My first driver’s license was made of paper and had no pictures on it. Yes, I’m old. And I remember looking at it and thinking, “I busted my ass learning about the rules of the road and worrying I wasn’t driving well enough for a piece of paper? I could make this myself!” Well, apparently the states caught on and now they added a picture, etc. In that era, nobody knew anything about anyone. I had a license, so what. Now I log into a website and my entire life is in a database. Don’t get me wrong, I love the internet. Even still, it’s frightening to see how much about you is online. But I digress.
For those of you who may not know this, when we were in school in the 70s, and we had to write a paper for class, all the kids were forced to go into the library and look stuff up in books. In books! I remember walking into the library and looking around at the stacks of books, and my head would start spinning. Where do I start? The teacher said to look up the information in the library and I’m in the library; now what? Do I just pick a book off any old shelf and the answer will leap out of the pages at me? One time I actually, did a paper by reading through three books and compiling information. Three books was my record. Of course, we were also told to put foot notes in the paper if we found information anywhere, so my whole paper was a giant collection of footnotes. Then I graduated to finding all the information in encyclopedias.

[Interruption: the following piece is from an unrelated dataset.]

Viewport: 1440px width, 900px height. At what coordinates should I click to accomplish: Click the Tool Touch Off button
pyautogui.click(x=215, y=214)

Eventually, someone told us about Cliffs Notes. I don’t know who that person was, but to this day I thank them. At that point, my footnotes just referenced what the Cliffs Notes referenced for their footnotes, so I looked like I did a huge amount of research. I’m sure the teacher bought that, right? However, Cliffs Notes marked the end of our research days. I bet the teacher got 35 papers that were all exactly the same; quoting the same incredibly deep thoughts that there is no way we could ever have dreamed up. But I just wanted the paper to be over so I copied it all. And the teacher probably thought, “Why am I even trying with these kids,” as they sat at their table at home drinking shots of vodka to numb the pain of watching dreams of imparting something good to kids, dissipated with Cliffs Notes.
Now all the kids find it in a few seconds on the internet, which by the way I wish I had growing up. I bet though, they all copy their papers from the online version of the Cliffs Notes or Wikipedia. Wikipedia: You know, they say 70% of the information on there is false. Anyone can add anything to a Wikipedia page. But yet, even knowing this, when I want to look something up, I go straight to there. And the fact that it comes up in the top 3 results in search engines for almost everything you look up, means that others go to it for correct info also. One time, I looked up something about Abraham Lincoln and there was a quote by Abe Lincoln on Wikipedia that read, “Good things may come to those who wait, but only the things left by those who hustle.” It’s a good quote but I thought, did Abraham Lincoln ever use the word “hustle?” I called the Abraham Lincoln Museum in Illinois to check and they said that he never said it. But, I still use Wikipedia. Given that everything now is run by big business and PR companies, I bet it’s more like 85% of the info on Wikipedia is false. Good luck if you want to know if a drug is safe or anything else is OK for human consumption or home use.
Back in the 60s, Star Trek had an episode where some “crazy old man” would look stuff up in books instead of online. And in the 60’s they didn’t even have an online! Wow, that show was ahead of its time.